Fix: guard with typeof window === 'undefined' and return a default so the server never runs the client-only code:
if (typeof window === 'undefined') return defaultValue;
return localStorage.getItem('some-key') ?? defaultValue;
This tiny guard is the difference between "SSG works" and "build fails".
SSR safety fix #2: dynamic blog routes need data passed in
Post originally found the post via useParams():
const { id } = useParams<{ id: string }>();
const post = POSTS.find(p => p.id === id);
But in prerender, we’re not doing router matching on the server, so there’s no params object.
I fixed it by allowing the server to pass in the post:
interface PostProps {
serverPost?: PostMetadata & { content?: string };
}
const post = serverPost ?? POSTS.find(p => p.id === id);
And in the server renderer:
page = post ? <Post serverPost={post} /> : <NotFound />;
General SSG rule:
Anything the browser normally gets from the router/request must be computable at build time and passed in.
scripts/prerender.ts: turning routes into files
This is the “SSG generator”:
- Read the built client template (
dist/index.html) - Import the SSR bundle (
dist/server/entry-server.js) - For every route:
- render HTML
- inject into template by replacing
<!--ssr-outlet--> - write
dist/<route>/index.html
Essential shape:
const template = readFileSync(join(distDir, 'index.html'), 'utf-8');
const { render } = await import(serverPath);
for (const path of PRERENDER_PATHS) {
const html = render(path);
const fullHtml = template.replace('<!--ssr-outlet-->', html);
writeFileSync(outPathFor(path), fullHtml);
}
Because blog posts are local modules, I can enumerate dynamic routes:
...POSTS.map((p) => `/blog/${p.id}`)
Deployment: remove SPA rewrites so real files can be served
The old Vercel config was a SPA rewrite:
{ "rewrites": [{ "source": "/(.*)", "destination": "/index.html" }] }
That defeats SSG: it serves /index.html even when /blog/foo/index.html exists.
I changed it to:
{
"buildCommand": "pnpm run build",
"outputDirectory": "dist"
}
Now Vercel serves the correct static file per route.
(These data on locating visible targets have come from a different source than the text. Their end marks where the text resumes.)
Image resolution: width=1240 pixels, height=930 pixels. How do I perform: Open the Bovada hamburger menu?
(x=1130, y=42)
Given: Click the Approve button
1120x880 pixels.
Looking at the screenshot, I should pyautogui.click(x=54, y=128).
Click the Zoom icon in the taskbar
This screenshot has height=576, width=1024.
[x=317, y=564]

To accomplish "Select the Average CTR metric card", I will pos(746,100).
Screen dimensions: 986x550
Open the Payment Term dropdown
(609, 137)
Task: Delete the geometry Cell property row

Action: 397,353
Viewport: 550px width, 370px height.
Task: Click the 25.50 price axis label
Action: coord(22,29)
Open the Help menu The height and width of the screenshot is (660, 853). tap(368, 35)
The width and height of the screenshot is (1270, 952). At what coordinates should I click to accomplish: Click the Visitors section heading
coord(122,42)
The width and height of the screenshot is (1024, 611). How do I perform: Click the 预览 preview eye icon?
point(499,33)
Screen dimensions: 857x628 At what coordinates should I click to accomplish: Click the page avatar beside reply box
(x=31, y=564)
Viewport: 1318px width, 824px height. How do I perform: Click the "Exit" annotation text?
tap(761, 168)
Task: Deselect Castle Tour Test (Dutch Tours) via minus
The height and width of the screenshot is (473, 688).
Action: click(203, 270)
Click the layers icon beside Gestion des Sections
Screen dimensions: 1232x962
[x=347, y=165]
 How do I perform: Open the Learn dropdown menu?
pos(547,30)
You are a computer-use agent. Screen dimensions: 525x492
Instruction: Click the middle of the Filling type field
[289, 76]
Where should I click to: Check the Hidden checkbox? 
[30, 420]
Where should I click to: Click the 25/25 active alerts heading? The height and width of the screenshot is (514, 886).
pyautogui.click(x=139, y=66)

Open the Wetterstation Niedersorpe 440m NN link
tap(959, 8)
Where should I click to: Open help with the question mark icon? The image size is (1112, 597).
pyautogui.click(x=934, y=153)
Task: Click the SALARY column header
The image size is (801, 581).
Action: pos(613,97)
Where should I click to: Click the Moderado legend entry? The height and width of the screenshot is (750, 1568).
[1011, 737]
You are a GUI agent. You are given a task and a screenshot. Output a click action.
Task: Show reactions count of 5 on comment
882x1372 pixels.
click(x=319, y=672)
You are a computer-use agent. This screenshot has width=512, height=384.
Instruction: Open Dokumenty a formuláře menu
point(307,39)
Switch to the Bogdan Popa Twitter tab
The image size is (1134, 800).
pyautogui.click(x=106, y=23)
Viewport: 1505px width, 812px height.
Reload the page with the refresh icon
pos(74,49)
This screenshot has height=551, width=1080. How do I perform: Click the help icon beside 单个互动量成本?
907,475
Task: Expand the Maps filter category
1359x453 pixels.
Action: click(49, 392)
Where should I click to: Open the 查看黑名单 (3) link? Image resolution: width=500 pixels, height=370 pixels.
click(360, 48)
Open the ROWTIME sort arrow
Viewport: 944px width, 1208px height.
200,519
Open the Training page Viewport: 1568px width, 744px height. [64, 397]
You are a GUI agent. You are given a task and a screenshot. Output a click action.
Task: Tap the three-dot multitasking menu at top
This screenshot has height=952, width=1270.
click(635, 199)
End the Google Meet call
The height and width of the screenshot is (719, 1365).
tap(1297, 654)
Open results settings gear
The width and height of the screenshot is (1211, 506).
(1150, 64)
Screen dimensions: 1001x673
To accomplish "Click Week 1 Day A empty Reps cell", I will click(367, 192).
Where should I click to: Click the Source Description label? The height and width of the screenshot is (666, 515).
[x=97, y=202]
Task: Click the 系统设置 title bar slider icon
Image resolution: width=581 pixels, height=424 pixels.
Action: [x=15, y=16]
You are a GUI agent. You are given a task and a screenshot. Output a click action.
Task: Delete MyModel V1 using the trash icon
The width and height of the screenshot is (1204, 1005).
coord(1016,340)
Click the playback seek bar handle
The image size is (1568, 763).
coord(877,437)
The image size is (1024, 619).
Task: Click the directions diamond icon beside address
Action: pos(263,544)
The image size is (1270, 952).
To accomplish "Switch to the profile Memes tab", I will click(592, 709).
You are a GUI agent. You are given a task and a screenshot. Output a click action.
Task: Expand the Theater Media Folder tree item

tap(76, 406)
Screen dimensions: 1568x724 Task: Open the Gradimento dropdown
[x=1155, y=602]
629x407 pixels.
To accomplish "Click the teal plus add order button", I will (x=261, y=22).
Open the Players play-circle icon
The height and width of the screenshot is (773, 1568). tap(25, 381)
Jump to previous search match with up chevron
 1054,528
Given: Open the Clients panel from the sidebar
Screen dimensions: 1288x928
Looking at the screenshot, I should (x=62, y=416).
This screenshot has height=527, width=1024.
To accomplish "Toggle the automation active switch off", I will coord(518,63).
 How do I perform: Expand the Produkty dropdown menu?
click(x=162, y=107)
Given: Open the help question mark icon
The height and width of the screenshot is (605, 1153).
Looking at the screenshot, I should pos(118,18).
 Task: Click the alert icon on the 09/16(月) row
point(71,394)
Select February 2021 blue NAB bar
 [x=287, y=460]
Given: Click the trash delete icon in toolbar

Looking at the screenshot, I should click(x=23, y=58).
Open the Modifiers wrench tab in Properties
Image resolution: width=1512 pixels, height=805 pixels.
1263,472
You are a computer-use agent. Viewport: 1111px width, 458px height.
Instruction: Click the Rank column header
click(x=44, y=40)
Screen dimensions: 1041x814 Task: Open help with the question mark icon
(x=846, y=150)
Why Lighthouse improved (the short, honest version)
With SSG:
- The browser can paint meaningful content immediately (HTML contains the page).
- LCP happens earlier because the LCP element is already present at first paint.
- JS startup/hydration still costs CPU, but it happens after the first meaningful paint instead of before it.
That’s why a portfolio/blog can gain a meaningful bump (in my case 73 → 81) without touching “React perf” at all.
What SSG did not fix
Even after prerender, CLS stayed at 0.186. That means something is still shifting during load (often web fonts, images without dimensions, or late-injected styles).
SSG makes the first paint meaningful, but it doesn’t automatically stabilize layout or eliminate hydration cost.
What’s next if you want to push >90
Next wins I’d target:
- Fix CLS: preload critical fonts, add
font-display: swap, and ensure images/components reserve space (explicit width/height). - Route-level code splitting (especially around markdown rendering)
- Delay expensive work until after first paint (e.g., non-critical effects/animations)
- Profile hydration long tasks (Performance panel + React Profiler) and remove unnecessary rerenders
If your remaining “choppiness” is after load (scroll jank, animation jank), that’s the layer to optimize next.